§ **EXERCISE DESCRIPTION**:
Write down the lines exactly as they appear, from the one that contains "Where should I" through the final line of the records, so that both ends are kept and no pictures come along.

§ **MATERIAL FOR THIS EXERCISE**:
·····

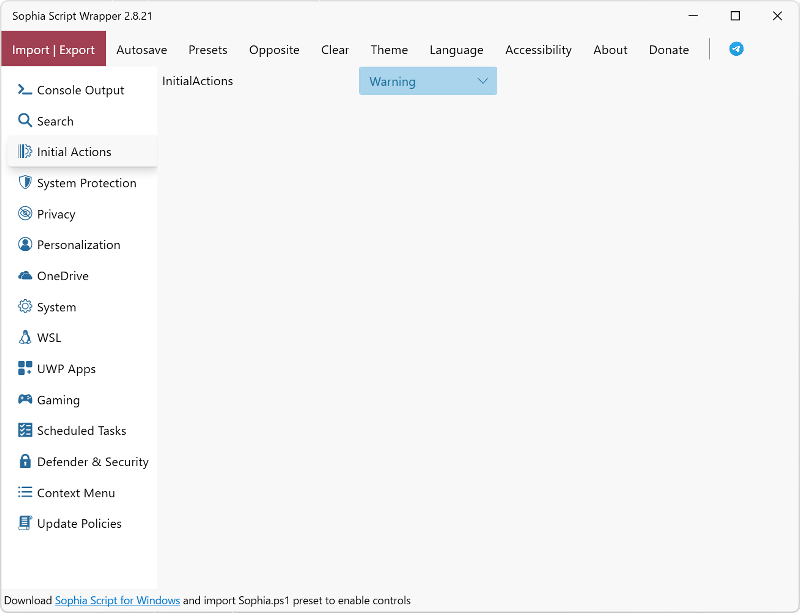Go to Scheduled Tasks section
800x613 pixels.
pyautogui.click(x=81, y=431)
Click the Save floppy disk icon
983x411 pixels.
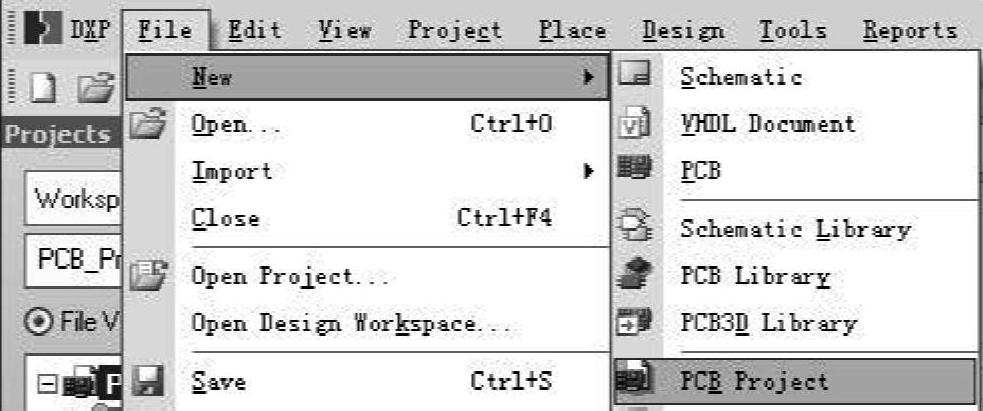(147, 380)
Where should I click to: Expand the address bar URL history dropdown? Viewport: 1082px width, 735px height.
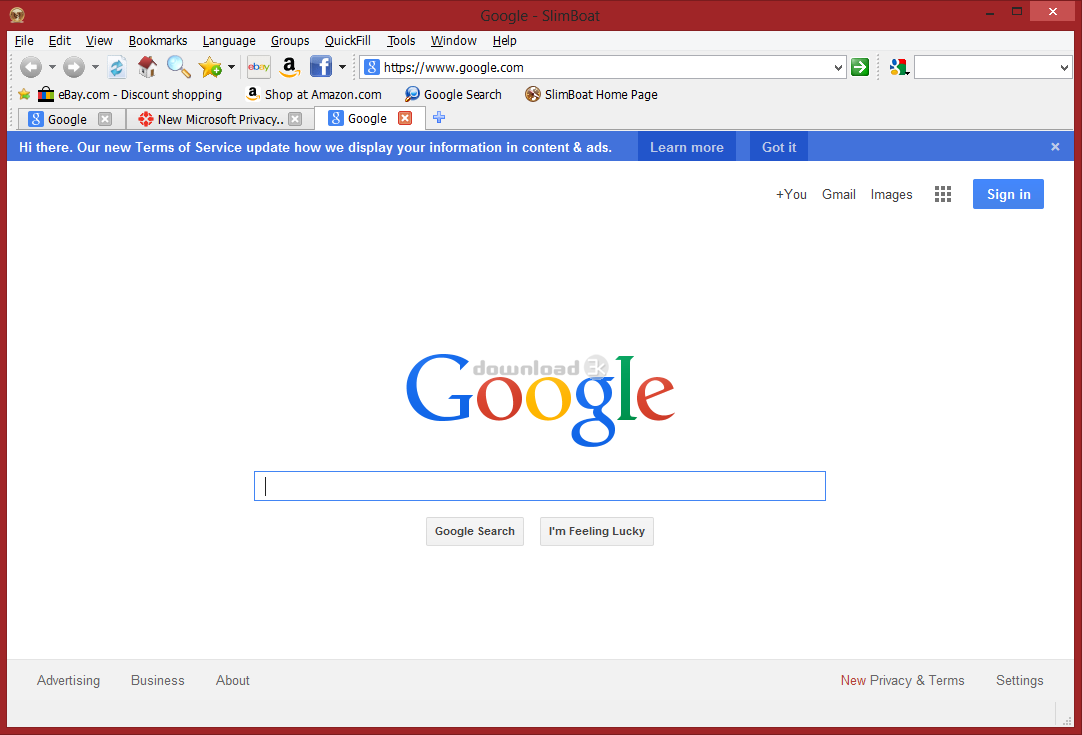pos(838,67)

·····

§ **RESPONSE**:
Where should I click to: Expand the address bar URL history dropdown? Viewport: 1082px width, 735px height.
pos(838,67)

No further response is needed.